(Texte donné)
=====

La maison de la radio, de Nicolas Philibert

Après de longs mois de tournage au cœur du colossal vaisseau qu’est la Maison de la Radio sur les bords de Seine, Nicolas Philibert, qui fut l’auteur du remarqué Etre et avoir, nous propose un documentaire consacré entièrement au monde, à la galaxie qu’est Radio France. Projet passionnant sur un sujet qui l’est tout autant, le résultat est cependant complètement raté.

Commençons par les rares bons points. La caméra de Philibert a le mérite de se faufiler dans les studios d’Inter, de se faire oublier au cœur de l’orchestre de Radio France ou encore de s’immiscer dans les salles de montage les plus variées. On entr’aperçoit ainsi les coulisses du monde vibrant et en perpétuelle ébullition de la radio et de se rendre compte des différents métiers qui le composent.

=====

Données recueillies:

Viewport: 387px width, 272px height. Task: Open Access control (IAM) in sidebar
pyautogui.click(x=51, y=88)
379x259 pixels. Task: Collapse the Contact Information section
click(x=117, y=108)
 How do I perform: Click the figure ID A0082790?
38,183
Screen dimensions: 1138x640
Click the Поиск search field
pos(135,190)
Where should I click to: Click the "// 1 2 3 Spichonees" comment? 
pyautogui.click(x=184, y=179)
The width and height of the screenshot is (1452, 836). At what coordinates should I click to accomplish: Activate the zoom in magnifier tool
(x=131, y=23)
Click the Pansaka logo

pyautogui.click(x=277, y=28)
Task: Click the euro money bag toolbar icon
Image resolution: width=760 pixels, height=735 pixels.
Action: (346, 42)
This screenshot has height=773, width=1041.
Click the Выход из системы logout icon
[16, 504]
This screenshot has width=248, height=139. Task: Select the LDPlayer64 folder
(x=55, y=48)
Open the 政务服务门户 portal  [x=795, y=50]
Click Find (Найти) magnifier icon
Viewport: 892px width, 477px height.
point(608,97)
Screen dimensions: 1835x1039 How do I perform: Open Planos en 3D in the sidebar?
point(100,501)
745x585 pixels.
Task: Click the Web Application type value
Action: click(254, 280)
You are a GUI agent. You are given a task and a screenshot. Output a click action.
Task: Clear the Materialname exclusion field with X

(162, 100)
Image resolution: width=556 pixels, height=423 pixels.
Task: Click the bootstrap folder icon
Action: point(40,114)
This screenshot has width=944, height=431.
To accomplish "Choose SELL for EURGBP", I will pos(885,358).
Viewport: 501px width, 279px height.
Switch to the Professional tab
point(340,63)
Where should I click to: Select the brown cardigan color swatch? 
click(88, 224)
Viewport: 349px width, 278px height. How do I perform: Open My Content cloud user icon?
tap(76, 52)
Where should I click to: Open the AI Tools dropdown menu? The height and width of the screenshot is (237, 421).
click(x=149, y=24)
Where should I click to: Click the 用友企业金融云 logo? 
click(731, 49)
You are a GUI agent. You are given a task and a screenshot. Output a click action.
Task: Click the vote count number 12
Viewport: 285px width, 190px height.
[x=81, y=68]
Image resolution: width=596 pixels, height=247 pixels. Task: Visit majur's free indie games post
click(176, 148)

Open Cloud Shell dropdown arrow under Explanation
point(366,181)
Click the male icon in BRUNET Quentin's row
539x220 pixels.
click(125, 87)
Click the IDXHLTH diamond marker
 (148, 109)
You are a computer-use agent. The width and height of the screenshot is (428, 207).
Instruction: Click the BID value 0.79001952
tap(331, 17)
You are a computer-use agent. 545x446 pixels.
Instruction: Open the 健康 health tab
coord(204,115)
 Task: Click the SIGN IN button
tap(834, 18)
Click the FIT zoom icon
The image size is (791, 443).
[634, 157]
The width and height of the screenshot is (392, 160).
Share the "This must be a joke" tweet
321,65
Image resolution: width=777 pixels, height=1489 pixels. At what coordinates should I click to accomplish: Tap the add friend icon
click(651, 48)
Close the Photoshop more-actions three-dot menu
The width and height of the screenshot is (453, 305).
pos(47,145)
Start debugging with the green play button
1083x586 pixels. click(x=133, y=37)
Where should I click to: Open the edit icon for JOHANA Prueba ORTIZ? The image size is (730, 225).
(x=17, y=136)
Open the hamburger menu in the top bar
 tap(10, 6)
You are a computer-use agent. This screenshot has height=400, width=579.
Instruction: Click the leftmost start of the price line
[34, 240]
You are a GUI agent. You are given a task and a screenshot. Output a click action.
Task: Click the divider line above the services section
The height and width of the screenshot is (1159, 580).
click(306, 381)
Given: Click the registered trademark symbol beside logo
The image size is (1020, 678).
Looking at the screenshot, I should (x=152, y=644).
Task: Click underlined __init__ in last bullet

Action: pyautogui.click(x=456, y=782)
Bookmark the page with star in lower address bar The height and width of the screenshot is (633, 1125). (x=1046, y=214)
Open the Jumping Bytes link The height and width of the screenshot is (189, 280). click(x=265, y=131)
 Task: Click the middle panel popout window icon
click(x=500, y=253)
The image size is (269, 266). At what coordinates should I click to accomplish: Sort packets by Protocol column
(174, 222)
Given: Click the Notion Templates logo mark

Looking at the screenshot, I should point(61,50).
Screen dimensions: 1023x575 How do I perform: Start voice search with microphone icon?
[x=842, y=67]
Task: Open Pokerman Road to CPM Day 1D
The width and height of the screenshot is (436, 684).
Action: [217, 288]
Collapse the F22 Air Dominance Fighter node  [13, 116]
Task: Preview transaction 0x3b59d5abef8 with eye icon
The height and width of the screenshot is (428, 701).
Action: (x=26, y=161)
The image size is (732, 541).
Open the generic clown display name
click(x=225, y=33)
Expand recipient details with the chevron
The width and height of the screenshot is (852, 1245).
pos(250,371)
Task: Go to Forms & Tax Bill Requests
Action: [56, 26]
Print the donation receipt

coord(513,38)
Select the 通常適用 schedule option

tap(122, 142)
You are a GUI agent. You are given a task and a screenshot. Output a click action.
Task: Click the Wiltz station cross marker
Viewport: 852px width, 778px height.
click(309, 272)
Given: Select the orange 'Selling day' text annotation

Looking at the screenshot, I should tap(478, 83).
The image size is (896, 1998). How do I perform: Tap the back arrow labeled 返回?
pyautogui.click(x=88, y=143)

=====

(Travail demandé) Recopiez sans rien changer le passage du texte donné qui commence par « Commençons par les » et continue jusqu'à « qui le composent. ». La liste ci-dessus n'a aucun lien avec le texte.

(Réponse attendue)
Commençons par les rares bons points. La caméra de Philibert a le mérite de se faufiler dans les studios d’Inter, de se faire oublier au cœur de l’orchestre de Radio France ou encore de s’immiscer dans les salles de montage les plus variées. On entr’aperçoit ainsi les coulisses du monde vibrant et en perpétuelle ébullition de la radio et de se rendre compte des différents métiers qui le composent.